Abbatiale de Conques, l'histoire sacrée de Sainte Foy
Dans la quiétude de l’Aveyron, les restes d’une jeune martyre chrétienne ont autrefois déchaîné les passions. La translation des reliques de Sainte Foy au IXe siècle se lit comme un roman policier.
Alors que les moines font bombance en ce jour d’Épiphanie de 866, un homme seul entre dans l’église à pas de velours. Longeant les murs, il s’approche du sépulcre. Horreur ! Il essaie, de toutes ses forces, de déplacer la pierre tombale. N’y parvenant pas, il la brise avec un marteau ! Un chemineau, un voleur de trésors, un malandrin en tout cas !
Pas du tout : cet homme qui fracture méthodiquement le gisant est le propre gardien de cette maison de Dieu. Il est parfaitement sain d’esprit et ne fait que remplir la mission secrète qui lui a été assignée dix ans plus tôt.
L’église dans laquelle il est entré se trouve à Agen. Elle contient les reliques de sainte Foy – l’objet de sa convoitise. Convertie au christianisme, cette jeune fille de la ville montra un courage inébranlable face aux persécutions ordonnées par l’empereur Dioclétien dans son sinistre édit de 303. Les bourreaux chargés de l’immoler lui arrachèrent ses habits, qui furent instantanément et miraculeusement remplacés par une robe blanche. Malgré leurs efforts, ils ne parvinrent pas à la brûler : les flammes refusaient de lécher le corps de la jeune fille. Après l’avoir jetée dans un cachot, ils la décapitèrent le lendemain.
Depuis cette date – le 6 octobre 303 – la renommée de Foy a démesurément grandi. Au-dessus de son tombeau, on a élevé une église, puis une basilique. Les guérisons et les miracles se multiplient, touchant des pèlerins parfois venus de très loin. L’homme qui, dans le secret de la nuit, a enfin réussi à extraire le corps de sainte Foy pour le cacher dans un sac se nomme Aronisde. Il est moine et originaire de Conques. Avec ses confrères, il a élaboré ce plan machiavélique : s’introduire dans les bonnes grâces des Agenais, leur prendre les restes de Foy et les rapporter à Conques, pour faire rejaillir sur leur propre monastère la gloire qui leur est attachée.
Digne d’un roman policier
Au Moyen Âge, on ne compte plus les opérations de ce genre.
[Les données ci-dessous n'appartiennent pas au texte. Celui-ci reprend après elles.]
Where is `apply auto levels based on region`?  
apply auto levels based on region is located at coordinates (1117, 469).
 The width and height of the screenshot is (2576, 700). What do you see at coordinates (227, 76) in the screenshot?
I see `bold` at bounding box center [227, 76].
C’est que les reliques ne sont pas de simples souvenirs. Outre leur pouvoir de guérison, elles sont aussi porteuses d’une véritable dimension économique. Auprès des églises et des sanctuaires qui abritent des restes vénérés se développe une activité florissante : les auberges, les hôtelleries, les ateliers d’ex-voto s’y implantent. Parfois, un grand personnage passe avec sa suite, dépensant à foison.
En temps ordinaire, des milliers de pèlerins nourrissent l’activité. La soif de reliques déclenche une activité frénétique à travers l’Europe. Au tournant du millénaire, comme le rappelle James Bentley dans Restless Bones, l’évêque de Canterbury achète les ossements de saint Augustin pour la somme fabuleuse de cent talents d’argent et un talent d’or.
La demande est si forte que l’inflation s’installe : aujourd’hui, ce sont au moins 29 villes européennes qui prétendent détenir un clou de la Crucifixion, dont un bon nombre en France : Arras, Carpentras, Compiègne, Paris, Toul, Troyes. Une multiplication aberrante au regard de la réalité : le Christ a été crucifié avec quatre clous, voire trois seulement si l’on se réfère au canon iconographique le plus ancien, qui le représente sur la croix les jambes croisées.